→ Exercise details: Extract every line in the records below that contains the word "icon". Treat uppercase and lowercase letters as distinct.

■ ■ ■ ■ ■

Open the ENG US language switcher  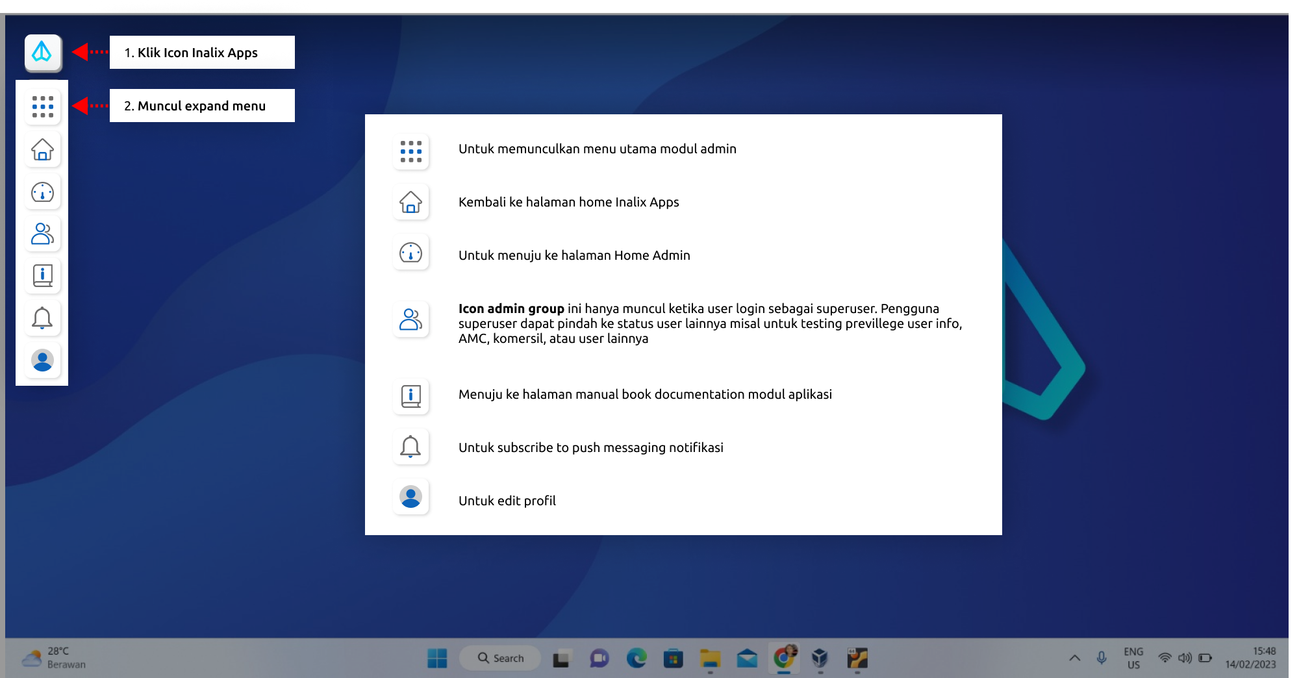tap(1133, 658)
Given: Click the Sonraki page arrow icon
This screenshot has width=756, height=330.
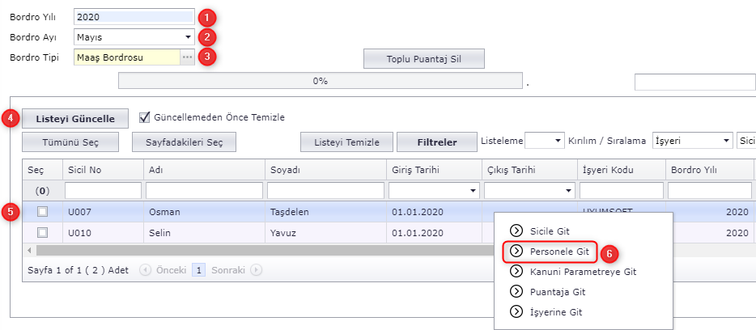Looking at the screenshot, I should point(256,270).
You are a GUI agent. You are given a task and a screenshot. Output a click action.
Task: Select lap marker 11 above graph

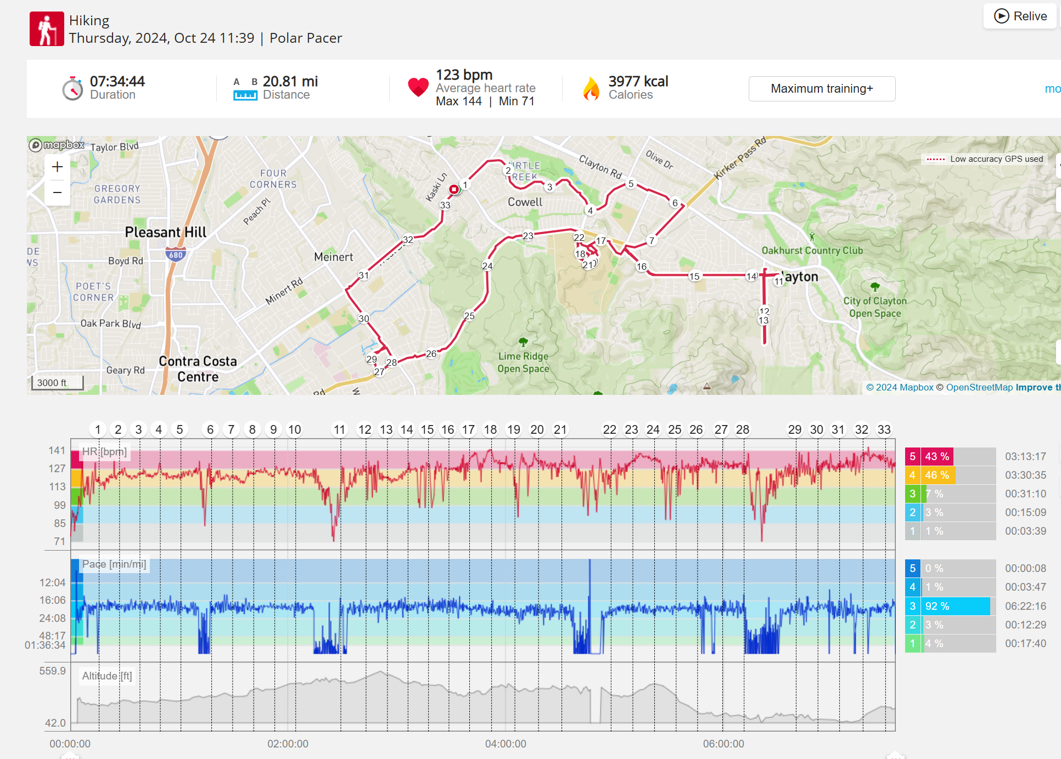(x=340, y=429)
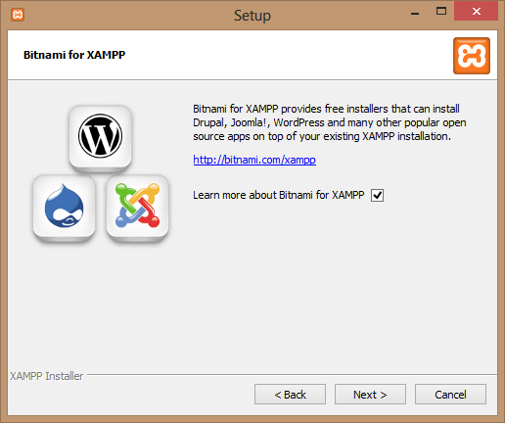Click the 'XAMPP Installer' footer label
This screenshot has height=424, width=505.
47,376
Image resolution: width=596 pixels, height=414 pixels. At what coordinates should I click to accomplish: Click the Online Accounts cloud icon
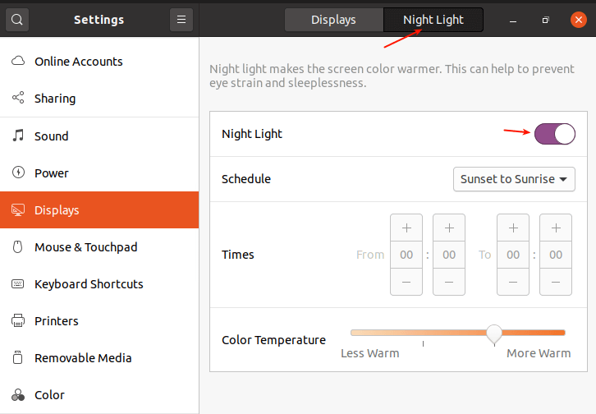[18, 62]
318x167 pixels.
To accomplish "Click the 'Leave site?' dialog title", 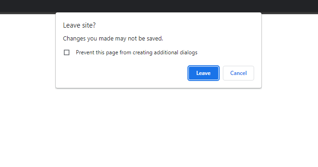I will (79, 25).
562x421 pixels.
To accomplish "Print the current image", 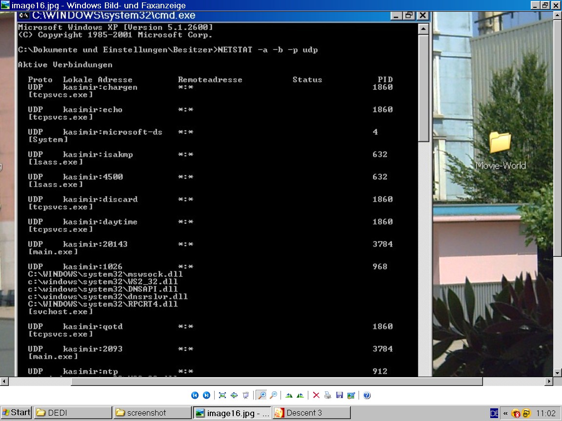I will (x=328, y=395).
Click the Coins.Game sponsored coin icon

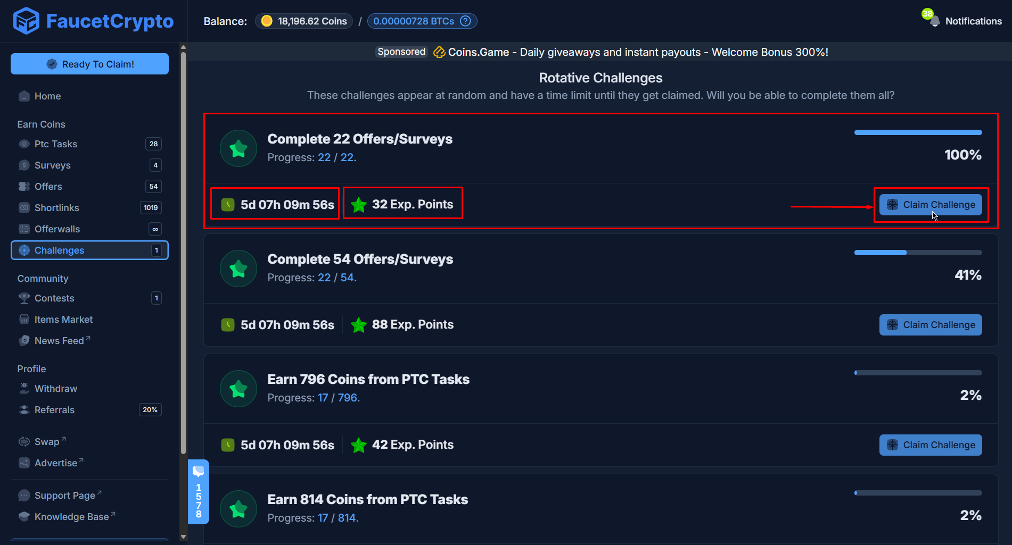click(439, 52)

■ ■ ■ ■ ■

→ Exercise output:
Given: Click the Sonraki page arrow icon
Image resolution: width=596 pixels, height=414 pixels. At what coordinates should I click to accomplish: Click the Online Accounts cloud icon
Click the Coins.Game sponsored coin icon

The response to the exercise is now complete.